→ Tasks for this exercise
A. In the passage on eighteenth-century combat sports, what did the crowd shout when Figg sliced off part of his opponent's calf?
B. Reproduce the stretch of the passage on eighteenth-century combat sports from "There is plenty" through "generally nondescript spectators.", substituting "guineas" for "shillings".

The German visitor Charles Louis von Poellnitz noted that spectators cheered when wounds were inflicted.69 The same custom was noticed by the French traveler Antoine Prévost, when, a few years later, he visited James Figg’s famous establishment, the boastfully named “Amphitheatre,” opened in 1743. Prévost and a crowd seated in banks that reached to the vaulted roof witnessed cudgeling, fistfighting, wrestling, and - finally - a combat with sabres. When the redoubtable Figg sliced off part of his opponent’s calf, the crowd shouted, “bravo, bravo, ancora, ancora.”70
...
There is plenty of evidence that lower-class women were present at eighteenth century combat sports and that they were a hardy lot. Uffenbach reported that an “Englishman sitting behind us, who had probably drunk a considerable amount, was making a vast uproar and throwing down whole handfuls of shillings. His wife, who was sitting with him, was also rather vociferous.”73 In one of the finest of Rowlandson’s prints, The Prize Fight (1787), which probably portrays the 1786 bout between Richard Humphries and Samuel Martin, a few tubby females appear among the generally nondescript spectators.

→ Entries on where items are located
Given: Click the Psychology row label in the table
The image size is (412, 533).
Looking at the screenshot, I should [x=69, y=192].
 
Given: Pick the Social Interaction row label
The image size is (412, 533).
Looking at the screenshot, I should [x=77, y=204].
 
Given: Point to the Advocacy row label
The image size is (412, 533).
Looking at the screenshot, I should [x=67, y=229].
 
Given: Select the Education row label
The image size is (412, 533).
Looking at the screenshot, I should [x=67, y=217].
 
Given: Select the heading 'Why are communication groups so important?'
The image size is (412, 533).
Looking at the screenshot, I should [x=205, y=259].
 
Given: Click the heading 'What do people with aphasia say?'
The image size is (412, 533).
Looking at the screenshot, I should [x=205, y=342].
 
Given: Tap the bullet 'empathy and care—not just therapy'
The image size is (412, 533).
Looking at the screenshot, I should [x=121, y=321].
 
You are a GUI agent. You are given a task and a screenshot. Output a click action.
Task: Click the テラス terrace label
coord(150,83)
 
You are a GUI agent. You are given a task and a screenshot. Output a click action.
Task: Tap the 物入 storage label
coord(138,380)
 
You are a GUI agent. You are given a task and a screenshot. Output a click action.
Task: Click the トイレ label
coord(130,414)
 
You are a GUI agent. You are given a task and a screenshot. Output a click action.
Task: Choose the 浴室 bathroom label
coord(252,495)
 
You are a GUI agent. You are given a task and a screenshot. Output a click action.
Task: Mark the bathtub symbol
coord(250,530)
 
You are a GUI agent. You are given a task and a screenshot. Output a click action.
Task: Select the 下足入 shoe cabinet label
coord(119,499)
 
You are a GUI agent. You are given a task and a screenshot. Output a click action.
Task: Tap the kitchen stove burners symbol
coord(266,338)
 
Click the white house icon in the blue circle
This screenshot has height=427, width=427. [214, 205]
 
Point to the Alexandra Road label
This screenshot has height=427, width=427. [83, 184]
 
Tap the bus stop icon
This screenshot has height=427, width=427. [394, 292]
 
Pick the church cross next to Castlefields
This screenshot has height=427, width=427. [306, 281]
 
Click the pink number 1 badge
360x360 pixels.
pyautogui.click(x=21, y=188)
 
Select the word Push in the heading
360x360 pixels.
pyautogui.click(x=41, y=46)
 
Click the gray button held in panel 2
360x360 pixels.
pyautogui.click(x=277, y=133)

→ The answers
A. The crowd shouted, "bravo, bravo, ancora, ancora."

B.
There is plenty of evidence that lower-class women were present at eighteenth century combat sports and that they were a hardy lot. Uffenbach reported that an “Englishman sitting behind us, who had probably drunk a considerable amount, was making a vast uproar and throwing down whole handfuls of guineas. His wife, who was sitting with him, was also rather vociferous.”73 In one of the finest of Rowlandson’s prints, The Prize Fight (1787), which probably portrays the 1786 bout between Richard Humphries and Samuel Martin, a few tubby females appear among the generally nondescript spectators.